> WHAT THE TASK ASKS
Any picture among the records should be left out, please; retype the rest exactly.

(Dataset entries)
┏━━
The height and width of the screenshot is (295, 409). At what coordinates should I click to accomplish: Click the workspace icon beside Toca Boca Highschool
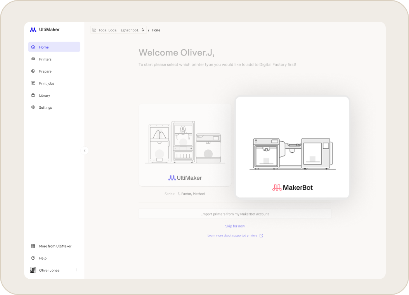click(x=94, y=30)
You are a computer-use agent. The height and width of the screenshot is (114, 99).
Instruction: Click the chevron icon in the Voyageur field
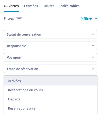[93, 57]
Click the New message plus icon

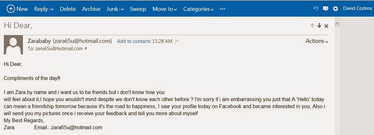[11, 9]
┗━━
> ANSWER TO THIS PROBLEM
The height and width of the screenshot is (295, 409). At what coordinates should I click to accomplish: Click the workspace icon beside Toca Boca Highschool
click(x=94, y=30)
You are a computer-use agent. The height and width of the screenshot is (114, 99).
Instruction: Click the chevron icon in the Voyageur field
[93, 57]
Click the New message plus icon

[11, 9]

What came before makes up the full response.